Your goal: Find "Task: Click the" in the entries below; copy that line through the last, exactly, with no pictures.

[Excerpts from a dataset]
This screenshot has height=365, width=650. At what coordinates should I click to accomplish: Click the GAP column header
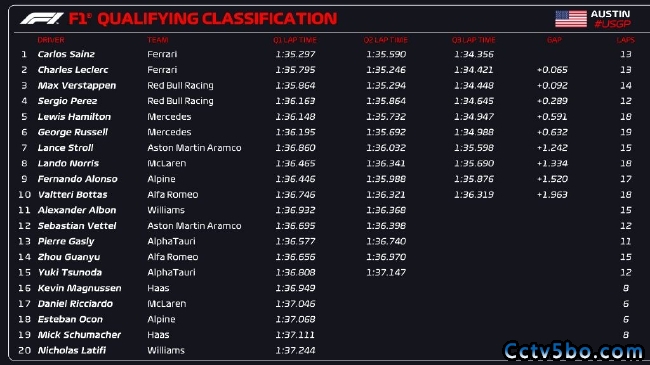pos(554,40)
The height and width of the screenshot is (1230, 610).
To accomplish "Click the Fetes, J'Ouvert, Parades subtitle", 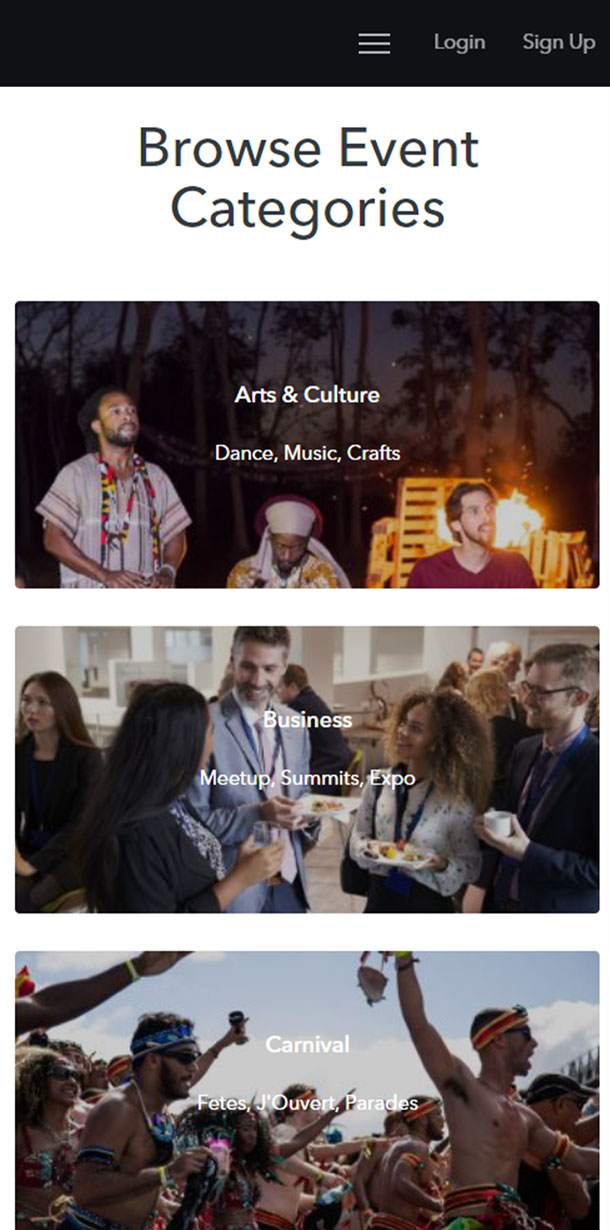I will tap(307, 1103).
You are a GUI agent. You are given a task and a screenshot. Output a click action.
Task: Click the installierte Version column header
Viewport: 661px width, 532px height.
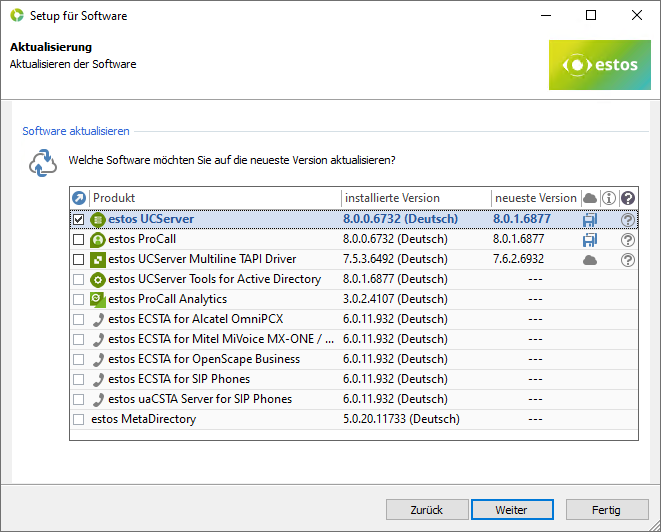pos(415,198)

Exercise output:
Task: Click the installierte Version column header
Viewport: 661px width, 532px height.
pos(415,198)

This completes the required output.